• _Problem details_: Set down the following material again, word for word, with no changes of any kind.

• _Stored rows_:
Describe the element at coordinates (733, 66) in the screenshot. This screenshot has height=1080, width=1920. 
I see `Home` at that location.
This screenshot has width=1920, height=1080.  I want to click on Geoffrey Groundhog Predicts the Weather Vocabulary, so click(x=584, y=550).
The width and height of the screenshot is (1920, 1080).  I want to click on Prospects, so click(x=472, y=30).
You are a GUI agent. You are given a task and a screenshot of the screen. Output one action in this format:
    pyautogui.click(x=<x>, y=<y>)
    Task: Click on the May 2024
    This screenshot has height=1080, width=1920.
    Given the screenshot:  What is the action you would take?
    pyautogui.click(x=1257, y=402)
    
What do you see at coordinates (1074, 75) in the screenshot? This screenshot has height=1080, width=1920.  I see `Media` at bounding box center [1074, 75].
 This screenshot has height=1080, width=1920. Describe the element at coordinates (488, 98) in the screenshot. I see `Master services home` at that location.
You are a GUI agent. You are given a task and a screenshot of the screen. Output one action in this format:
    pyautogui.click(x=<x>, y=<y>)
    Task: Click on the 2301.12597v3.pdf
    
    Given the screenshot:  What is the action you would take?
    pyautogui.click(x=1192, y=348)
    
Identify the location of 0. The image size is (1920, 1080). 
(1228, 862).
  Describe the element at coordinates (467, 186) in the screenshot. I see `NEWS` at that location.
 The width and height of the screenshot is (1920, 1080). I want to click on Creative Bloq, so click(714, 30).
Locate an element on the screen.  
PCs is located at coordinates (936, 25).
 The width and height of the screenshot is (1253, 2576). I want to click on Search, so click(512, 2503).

• _Output below_:
Describe the element at coordinates (733, 66) in the screenshot. This screenshot has height=1080, width=1920. 
I see `Home` at that location.
This screenshot has width=1920, height=1080.  I want to click on Geoffrey Groundhog Predicts the Weather Vocabulary, so click(x=584, y=550).
The width and height of the screenshot is (1920, 1080).  I want to click on Prospects, so click(x=472, y=30).
You are a GUI agent. You are given a task and a screenshot of the screen. Output one action in this format:
    pyautogui.click(x=<x>, y=<y>)
    Task: Click on the May 2024
    This screenshot has height=1080, width=1920.
    Given the screenshot:  What is the action you would take?
    pyautogui.click(x=1257, y=402)
    
What do you see at coordinates (1074, 75) in the screenshot? This screenshot has height=1080, width=1920.  I see `Media` at bounding box center [1074, 75].
 This screenshot has height=1080, width=1920. Describe the element at coordinates (488, 98) in the screenshot. I see `Master services home` at that location.
You are a GUI agent. You are given a task and a screenshot of the screen. Output one action in this format:
    pyautogui.click(x=<x>, y=<y>)
    Task: Click on the 2301.12597v3.pdf
    
    Given the screenshot:  What is the action you would take?
    pyautogui.click(x=1192, y=348)
    
Identify the location of 0. The image size is (1920, 1080). 
(1228, 862).
  Describe the element at coordinates (467, 186) in the screenshot. I see `NEWS` at that location.
 The width and height of the screenshot is (1920, 1080). I want to click on Creative Bloq, so click(714, 30).
Locate an element on the screen.  
PCs is located at coordinates (936, 25).
 The width and height of the screenshot is (1253, 2576). I want to click on Search, so click(512, 2503).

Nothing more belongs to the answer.